We enjoy being parents. Hopefully, we have work that we love. And, of course, we want to say yes to family and friends in need, knowing that they would do the same for us. But as I pulled into the garage today at 11:30 at night, I suddenly didn’t look forward to work. I resented getting up at seven in the morning and I currently dread doing the same tomorrow morning. It’s almost midnight and I realize that I didn’t relish many of the million things I did today. We have to draw a line somewhere just so we can give ourselves some much needed down time.
The bad news
We can’t stop being parents, children, siblings, and friends. We can’t quit our jobs and stay at home hoping that the bills will get paid. But constant work from sun up to sun down saps energy, creativity, and the motivation to do our best. We go into automatic, settling for mediocre because we don’t have the energy required for the best. And because we can’t do things the way that we would like, we often leave a trail of half-accomplished tasks behind us. There are many demands, but filling every minute of everyday with task after task is ineffectual and unhealthy.
The good news
Though I don’t feel like it right now, the truth is I have control.
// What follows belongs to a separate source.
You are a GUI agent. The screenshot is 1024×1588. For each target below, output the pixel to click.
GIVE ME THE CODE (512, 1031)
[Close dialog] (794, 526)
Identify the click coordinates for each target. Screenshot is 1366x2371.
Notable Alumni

I didn’t have to get up at seven in the morning and force myself through a grueling obstacle course of tasks that ends here a few minutes after midnight. I would like to say that the blame lies with others, but it lies with me. I have control.
If we can do everything, but know that we shouldn’t, then our first option is always to set some things for another day. Nobody wants an emotionally and physically drained player on their team. Set limits. Decide what can really fit in a day and don’t over schedule. Always include time for you, a time dedicated to relaxing and nothing else.
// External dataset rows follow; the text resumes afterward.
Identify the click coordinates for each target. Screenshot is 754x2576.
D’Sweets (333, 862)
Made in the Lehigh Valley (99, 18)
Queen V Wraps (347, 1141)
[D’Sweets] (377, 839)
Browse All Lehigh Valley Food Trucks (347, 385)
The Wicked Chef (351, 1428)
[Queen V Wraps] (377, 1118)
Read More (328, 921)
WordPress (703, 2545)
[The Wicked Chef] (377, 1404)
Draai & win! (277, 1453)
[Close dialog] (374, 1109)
True we can’t stop being parents. But can we micro-manage less, and enjoy watching our children blossom with a little less mothering? We can’t stop working all together, but do we have to accept every assignment? We don’t want to say no to family and friends, but they will understand if we have to take a rain check on an invitation or solicit the help of others to get a job done. Our colleagues, family, and friends will appreciate our fresh outlook once we have rested and our renewed energy will make life a joy rather than an endless drudgery that never ends.